Focus - The Path to Digital Inclusion in Africa, based on an inclusive innovation framework and case studies, explores the mechanisms for technology to empower Africa's independent development.

Detail

Published

23/12/2025

Key Chapter Title List

  1. Introduction
  2. Inclusive Innovation
  3. Leveraging AI to Address Knowledge Asymmetry
  4. AI as Public Infrastructure
  5. AI and New Dimensions of Employment
  6. Building Interconnected Solutions
  7. Case Studies
  8. Challenges to Systemic Digital Inclusion in Africa
  9. Action Initiative: The "Act Now, Follow Up" Plan
  10. Conclusion

Document Introduction

The global digital gender gap is projected to cause a loss of over $500 billion in GDP for 32 low- and middle-income countries in the next five years, while Africa still faces systemic gaps in achieving technology-driven development. This report explores a core question: how can artificial intelligence and digital technologies provide tangible pathways to empower Africans and help Africa realize its people-centered development vision.

Grounded in Sen's Capability Approach and incorporating the core idea of interconnectedness between the individual and society from the "Ubuntu" value system, the report introduces an inclusive innovation ladder model (covering six levels of inclusion: intent, consumption, impact, process, structure, and post-structure) to analyze the positioning and potential for advancement of Africa's AI development within this framework.

The research indicates that while Africa's mobile penetration rate exceeds 70% and mobile internet penetration has reached 32%, the tangible impact of technology on development outcomes has yet to manifest at scale. AI can address knowledge access asymmetry through virtual knowledge workers, low-resource language processing, and data co-creation, while simultaneously creating new employment opportunities for African youth, such as earning income through local language data collection.

The report showcases indigenous African technological innovation practices through case studies like Kenya's agricultural data-sharing platform and Lelapa AI's multilingual large language model, InkubaLM. It also analyzes the challenges currently facing AI development in Africa, including high infrastructure costs, talent shortages, an underdeveloped ecosystem, and the risk of digital colonialism.

Based on case analysis and problem diagnosis, the report proposes a two-phase action initiative: "Act Now (2024-2027)" and "Follow Up (2028-2033)". This initiative spans three dimensions—ecosystem building, institutional and governance reform, and social empowerment—providing policy references for Africa to build a people-centered, community-oriented technological development system.

The report emphasizes that Africa's developmental strength lies in its human relationships and collective values. As a tool, AI must be embedded within the African local context. Through inclusive and collaborative innovation, Africa can achieve autonomous agency in technological development, avoid new forms of hegemony and colonialism, and highlight its unique contribution to global development.

● **EXTRACTED MATERIAL**:
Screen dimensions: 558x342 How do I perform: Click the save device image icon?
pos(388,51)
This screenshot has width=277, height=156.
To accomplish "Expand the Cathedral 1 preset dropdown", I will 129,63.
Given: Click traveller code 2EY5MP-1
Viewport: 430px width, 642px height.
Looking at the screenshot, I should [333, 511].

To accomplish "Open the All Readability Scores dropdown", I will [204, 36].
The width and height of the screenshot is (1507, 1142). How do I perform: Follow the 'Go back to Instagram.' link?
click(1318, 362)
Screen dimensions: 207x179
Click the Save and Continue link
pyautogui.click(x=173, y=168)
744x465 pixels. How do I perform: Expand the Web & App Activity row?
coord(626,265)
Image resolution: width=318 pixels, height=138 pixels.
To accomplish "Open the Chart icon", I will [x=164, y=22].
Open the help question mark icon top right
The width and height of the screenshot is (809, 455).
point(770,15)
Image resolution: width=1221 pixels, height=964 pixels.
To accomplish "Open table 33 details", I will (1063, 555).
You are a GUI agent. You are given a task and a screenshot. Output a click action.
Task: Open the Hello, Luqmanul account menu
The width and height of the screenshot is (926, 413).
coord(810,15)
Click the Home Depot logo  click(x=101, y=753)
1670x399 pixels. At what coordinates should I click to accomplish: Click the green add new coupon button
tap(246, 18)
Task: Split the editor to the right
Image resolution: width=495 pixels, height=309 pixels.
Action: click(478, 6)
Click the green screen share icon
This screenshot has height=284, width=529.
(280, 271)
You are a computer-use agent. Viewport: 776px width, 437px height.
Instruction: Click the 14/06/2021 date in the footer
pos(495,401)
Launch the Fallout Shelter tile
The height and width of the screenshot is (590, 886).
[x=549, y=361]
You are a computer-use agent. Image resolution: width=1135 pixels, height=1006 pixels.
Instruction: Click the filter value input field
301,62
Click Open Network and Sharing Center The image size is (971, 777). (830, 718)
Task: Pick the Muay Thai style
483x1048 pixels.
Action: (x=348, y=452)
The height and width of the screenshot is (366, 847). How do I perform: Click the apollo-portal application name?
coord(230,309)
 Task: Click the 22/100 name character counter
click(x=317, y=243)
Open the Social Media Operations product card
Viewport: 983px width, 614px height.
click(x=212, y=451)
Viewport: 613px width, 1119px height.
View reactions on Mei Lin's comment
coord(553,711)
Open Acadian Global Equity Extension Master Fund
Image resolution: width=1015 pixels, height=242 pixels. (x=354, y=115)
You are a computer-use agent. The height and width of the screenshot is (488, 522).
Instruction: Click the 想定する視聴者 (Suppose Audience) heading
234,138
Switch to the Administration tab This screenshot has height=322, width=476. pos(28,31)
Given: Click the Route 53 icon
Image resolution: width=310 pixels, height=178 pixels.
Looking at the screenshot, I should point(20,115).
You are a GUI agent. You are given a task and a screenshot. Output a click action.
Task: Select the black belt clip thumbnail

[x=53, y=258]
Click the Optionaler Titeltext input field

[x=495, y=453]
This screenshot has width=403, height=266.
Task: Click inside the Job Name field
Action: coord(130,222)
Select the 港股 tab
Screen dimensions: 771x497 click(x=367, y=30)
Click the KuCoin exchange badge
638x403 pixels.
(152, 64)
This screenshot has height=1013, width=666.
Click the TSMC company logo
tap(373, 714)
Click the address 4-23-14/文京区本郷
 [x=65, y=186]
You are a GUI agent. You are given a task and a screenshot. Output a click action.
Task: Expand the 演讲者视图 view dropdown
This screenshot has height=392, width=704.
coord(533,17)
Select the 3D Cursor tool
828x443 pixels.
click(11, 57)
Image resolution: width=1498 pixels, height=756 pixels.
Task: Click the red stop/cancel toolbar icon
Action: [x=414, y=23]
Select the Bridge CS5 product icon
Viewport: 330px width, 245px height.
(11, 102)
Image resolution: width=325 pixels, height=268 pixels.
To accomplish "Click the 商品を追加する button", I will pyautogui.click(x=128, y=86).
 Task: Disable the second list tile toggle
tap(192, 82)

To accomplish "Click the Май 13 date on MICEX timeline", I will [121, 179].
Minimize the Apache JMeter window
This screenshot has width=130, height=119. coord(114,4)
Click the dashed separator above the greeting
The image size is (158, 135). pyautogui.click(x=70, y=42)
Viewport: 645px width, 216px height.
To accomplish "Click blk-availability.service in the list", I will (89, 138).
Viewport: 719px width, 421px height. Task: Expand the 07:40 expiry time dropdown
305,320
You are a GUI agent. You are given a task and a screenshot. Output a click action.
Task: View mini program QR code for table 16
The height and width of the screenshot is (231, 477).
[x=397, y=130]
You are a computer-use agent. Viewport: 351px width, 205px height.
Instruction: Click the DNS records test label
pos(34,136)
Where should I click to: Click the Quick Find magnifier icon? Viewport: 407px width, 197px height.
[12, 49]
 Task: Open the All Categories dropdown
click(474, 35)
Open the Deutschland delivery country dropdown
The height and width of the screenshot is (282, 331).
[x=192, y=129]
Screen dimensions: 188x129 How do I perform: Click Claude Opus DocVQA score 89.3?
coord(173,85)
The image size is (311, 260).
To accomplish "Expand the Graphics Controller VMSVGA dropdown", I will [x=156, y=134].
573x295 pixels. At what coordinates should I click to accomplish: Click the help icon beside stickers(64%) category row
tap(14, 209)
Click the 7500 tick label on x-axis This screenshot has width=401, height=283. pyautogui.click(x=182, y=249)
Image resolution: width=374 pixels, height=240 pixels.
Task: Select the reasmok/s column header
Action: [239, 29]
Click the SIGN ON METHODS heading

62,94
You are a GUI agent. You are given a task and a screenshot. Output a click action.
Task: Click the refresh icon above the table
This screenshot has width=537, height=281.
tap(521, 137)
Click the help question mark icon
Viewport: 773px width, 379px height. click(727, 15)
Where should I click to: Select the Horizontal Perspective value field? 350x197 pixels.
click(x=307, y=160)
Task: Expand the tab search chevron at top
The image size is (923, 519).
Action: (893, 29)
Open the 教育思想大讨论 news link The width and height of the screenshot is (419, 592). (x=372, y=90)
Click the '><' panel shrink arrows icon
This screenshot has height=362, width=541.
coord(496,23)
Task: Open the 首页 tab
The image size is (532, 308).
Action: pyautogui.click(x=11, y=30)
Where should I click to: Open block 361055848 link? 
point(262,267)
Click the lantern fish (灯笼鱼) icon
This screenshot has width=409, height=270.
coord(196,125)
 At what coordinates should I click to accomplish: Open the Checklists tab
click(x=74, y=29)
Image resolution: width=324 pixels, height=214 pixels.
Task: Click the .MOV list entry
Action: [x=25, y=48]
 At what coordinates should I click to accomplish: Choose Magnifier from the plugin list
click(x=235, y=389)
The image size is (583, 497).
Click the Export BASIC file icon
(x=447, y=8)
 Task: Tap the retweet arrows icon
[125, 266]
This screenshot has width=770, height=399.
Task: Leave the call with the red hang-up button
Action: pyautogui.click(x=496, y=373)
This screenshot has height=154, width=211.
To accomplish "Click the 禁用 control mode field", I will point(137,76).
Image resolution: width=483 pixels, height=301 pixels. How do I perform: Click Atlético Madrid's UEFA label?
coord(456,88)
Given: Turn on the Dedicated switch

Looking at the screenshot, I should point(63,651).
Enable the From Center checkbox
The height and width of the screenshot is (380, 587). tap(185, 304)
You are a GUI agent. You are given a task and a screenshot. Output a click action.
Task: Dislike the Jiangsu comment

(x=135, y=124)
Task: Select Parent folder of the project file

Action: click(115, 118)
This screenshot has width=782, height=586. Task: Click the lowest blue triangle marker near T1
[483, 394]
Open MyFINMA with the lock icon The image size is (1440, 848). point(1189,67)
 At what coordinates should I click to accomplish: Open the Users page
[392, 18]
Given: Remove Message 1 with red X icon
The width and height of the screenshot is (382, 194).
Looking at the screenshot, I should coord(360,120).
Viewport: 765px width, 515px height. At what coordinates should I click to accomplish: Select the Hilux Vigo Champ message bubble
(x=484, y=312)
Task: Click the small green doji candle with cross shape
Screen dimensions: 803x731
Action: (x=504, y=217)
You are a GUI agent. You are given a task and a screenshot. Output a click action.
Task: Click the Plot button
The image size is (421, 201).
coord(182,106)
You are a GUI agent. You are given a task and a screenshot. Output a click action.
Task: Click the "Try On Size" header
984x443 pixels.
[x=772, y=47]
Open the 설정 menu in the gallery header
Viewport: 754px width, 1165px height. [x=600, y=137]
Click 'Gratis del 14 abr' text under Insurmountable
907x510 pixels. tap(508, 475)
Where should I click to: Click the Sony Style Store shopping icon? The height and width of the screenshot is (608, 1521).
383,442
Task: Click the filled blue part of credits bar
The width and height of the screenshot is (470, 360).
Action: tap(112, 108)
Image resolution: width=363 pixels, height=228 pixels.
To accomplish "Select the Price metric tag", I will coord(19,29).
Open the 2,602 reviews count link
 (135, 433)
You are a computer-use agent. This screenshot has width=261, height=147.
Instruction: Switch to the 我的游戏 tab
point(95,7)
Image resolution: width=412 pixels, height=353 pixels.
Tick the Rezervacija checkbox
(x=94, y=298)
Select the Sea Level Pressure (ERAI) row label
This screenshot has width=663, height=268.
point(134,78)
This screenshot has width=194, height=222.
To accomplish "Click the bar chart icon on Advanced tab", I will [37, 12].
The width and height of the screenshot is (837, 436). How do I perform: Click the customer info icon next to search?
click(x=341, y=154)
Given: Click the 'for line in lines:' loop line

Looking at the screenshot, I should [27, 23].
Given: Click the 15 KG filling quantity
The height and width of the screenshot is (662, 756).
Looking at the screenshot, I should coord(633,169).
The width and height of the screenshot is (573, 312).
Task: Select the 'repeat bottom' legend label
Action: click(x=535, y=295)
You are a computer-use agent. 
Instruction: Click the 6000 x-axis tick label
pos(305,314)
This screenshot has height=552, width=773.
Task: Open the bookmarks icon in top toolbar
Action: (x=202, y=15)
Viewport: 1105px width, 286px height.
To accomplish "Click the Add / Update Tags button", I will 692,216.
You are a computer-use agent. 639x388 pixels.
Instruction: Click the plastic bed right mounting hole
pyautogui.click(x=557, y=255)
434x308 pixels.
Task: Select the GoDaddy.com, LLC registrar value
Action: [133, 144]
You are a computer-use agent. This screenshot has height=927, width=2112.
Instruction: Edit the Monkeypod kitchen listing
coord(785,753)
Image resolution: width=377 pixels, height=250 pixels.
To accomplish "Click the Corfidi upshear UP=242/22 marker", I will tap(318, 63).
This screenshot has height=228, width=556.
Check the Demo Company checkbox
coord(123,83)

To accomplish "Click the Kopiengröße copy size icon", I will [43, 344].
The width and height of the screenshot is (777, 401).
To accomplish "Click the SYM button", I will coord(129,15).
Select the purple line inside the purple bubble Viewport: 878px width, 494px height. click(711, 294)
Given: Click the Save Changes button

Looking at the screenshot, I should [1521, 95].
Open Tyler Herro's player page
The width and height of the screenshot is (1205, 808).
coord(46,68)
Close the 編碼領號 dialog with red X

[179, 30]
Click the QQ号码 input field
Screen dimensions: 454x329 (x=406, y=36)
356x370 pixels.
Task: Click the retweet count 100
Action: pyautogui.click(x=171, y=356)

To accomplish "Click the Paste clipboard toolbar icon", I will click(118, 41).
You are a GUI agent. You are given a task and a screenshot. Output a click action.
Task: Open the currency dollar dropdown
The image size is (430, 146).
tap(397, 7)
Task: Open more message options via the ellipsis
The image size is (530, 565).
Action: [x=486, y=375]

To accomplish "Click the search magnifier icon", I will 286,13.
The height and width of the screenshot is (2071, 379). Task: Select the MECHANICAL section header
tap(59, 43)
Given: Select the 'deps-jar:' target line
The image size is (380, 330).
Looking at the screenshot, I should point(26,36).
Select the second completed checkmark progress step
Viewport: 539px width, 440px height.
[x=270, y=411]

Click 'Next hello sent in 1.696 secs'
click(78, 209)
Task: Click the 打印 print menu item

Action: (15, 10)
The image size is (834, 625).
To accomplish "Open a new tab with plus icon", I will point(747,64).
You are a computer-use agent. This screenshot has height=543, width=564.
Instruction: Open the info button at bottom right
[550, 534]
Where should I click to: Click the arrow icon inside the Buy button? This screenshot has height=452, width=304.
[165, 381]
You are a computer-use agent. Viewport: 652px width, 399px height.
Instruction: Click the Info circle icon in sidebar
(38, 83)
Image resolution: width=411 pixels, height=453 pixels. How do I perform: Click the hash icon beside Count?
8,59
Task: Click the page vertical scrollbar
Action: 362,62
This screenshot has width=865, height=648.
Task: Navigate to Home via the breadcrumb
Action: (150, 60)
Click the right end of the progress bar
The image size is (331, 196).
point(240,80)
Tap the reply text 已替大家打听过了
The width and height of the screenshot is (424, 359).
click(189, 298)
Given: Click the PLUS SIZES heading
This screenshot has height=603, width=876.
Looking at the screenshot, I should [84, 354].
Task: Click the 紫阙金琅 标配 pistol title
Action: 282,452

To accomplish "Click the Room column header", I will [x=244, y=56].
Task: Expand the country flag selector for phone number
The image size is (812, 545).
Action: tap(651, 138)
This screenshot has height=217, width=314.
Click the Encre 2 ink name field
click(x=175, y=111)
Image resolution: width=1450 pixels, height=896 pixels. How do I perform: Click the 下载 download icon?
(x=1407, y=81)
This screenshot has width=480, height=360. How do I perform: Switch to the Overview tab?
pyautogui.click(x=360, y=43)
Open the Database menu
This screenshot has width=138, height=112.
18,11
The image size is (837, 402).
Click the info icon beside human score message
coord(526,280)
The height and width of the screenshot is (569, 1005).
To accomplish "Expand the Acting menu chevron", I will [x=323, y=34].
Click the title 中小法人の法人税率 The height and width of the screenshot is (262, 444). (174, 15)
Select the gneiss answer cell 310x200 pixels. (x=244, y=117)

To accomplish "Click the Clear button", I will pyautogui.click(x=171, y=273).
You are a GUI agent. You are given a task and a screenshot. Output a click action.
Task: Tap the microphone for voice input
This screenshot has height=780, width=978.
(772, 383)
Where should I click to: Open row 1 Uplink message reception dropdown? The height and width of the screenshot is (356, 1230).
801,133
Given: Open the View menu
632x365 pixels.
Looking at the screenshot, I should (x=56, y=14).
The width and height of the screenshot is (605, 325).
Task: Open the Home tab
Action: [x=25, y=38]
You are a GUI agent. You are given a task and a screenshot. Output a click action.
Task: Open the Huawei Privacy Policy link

● **EXERCISE OBJECTIVE**:
Please list the levels of inclusion covered by the inclusive innovation ladder model in the report on digital inclusion in Africa. The records have nothing to do with the report on digital inclusion in Africa.

● **TASK SOLUTION**:
Intent, consumption, impact, process, structure, post-structure